The answer is every record that follows, printed exactly.

■ ■ ■ ■ ■

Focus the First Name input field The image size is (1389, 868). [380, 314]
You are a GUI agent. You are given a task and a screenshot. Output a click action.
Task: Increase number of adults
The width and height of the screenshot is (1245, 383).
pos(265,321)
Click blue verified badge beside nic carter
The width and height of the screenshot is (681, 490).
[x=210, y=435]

■ ■ ■ ■ ■

Exercise answer:
Focus the First Name input field The image size is (1389, 868). [380, 314]
You are a GUI agent. You are given a task and a screenshot. Output a click action.
Task: Increase number of adults
The width and height of the screenshot is (1245, 383).
pos(265,321)
Click blue verified badge beside nic carter
The width and height of the screenshot is (681, 490).
[x=210, y=435]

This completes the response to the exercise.